-- Opening Marker --

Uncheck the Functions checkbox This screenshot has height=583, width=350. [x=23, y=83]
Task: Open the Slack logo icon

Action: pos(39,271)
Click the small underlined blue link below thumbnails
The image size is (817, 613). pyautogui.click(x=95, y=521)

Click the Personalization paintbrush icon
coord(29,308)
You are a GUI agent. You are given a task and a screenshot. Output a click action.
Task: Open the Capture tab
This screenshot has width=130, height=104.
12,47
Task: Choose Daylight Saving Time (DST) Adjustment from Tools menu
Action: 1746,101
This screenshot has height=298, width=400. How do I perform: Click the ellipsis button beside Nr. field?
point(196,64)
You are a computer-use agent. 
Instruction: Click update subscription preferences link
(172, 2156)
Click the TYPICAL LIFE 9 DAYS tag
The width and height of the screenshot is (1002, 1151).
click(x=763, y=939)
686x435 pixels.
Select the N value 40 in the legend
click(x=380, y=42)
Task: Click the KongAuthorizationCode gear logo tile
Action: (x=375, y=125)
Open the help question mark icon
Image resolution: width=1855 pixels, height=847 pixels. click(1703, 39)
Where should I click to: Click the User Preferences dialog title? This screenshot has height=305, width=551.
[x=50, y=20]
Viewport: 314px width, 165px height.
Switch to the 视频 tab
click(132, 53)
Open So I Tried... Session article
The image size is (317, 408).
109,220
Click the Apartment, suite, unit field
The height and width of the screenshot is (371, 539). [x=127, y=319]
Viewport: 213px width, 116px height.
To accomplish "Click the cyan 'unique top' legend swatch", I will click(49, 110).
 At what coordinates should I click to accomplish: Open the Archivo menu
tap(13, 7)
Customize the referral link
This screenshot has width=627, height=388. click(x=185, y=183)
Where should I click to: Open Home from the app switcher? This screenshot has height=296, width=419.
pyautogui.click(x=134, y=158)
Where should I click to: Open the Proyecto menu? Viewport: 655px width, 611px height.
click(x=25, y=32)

-- Closing Marker --

Each record above must be given again exactly as written.

* YOUR SOLUTION
Uncheck the Functions checkbox This screenshot has height=583, width=350. [x=23, y=83]
Task: Open the Slack logo icon

Action: pos(39,271)
Click the small underlined blue link below thumbnails
The image size is (817, 613). pyautogui.click(x=95, y=521)

Click the Personalization paintbrush icon
coord(29,308)
You are a GUI agent. You are given a task and a screenshot. Output a click action.
Task: Open the Capture tab
This screenshot has width=130, height=104.
12,47
Task: Choose Daylight Saving Time (DST) Adjustment from Tools menu
Action: 1746,101
This screenshot has height=298, width=400. How do I perform: Click the ellipsis button beside Nr. field?
point(196,64)
You are a computer-use agent. 
Instruction: Click update subscription preferences link
(172, 2156)
Click the TYPICAL LIFE 9 DAYS tag
The width and height of the screenshot is (1002, 1151).
click(x=763, y=939)
686x435 pixels.
Select the N value 40 in the legend
click(x=380, y=42)
Task: Click the KongAuthorizationCode gear logo tile
Action: (x=375, y=125)
Open the help question mark icon
Image resolution: width=1855 pixels, height=847 pixels. click(1703, 39)
Where should I click to: Click the User Preferences dialog title? This screenshot has height=305, width=551.
[x=50, y=20]
Viewport: 314px width, 165px height.
Switch to the 视频 tab
click(132, 53)
Open So I Tried... Session article
The image size is (317, 408).
109,220
Click the Apartment, suite, unit field
The height and width of the screenshot is (371, 539). [x=127, y=319]
Viewport: 213px width, 116px height.
To accomplish "Click the cyan 'unique top' legend swatch", I will click(49, 110).
 At what coordinates should I click to accomplish: Open the Archivo menu
tap(13, 7)
Customize the referral link
This screenshot has width=627, height=388. click(x=185, y=183)
Where should I click to: Open Home from the app switcher? This screenshot has height=296, width=419.
pyautogui.click(x=134, y=158)
Where should I click to: Open the Proyecto menu? Viewport: 655px width, 611px height.
click(x=25, y=32)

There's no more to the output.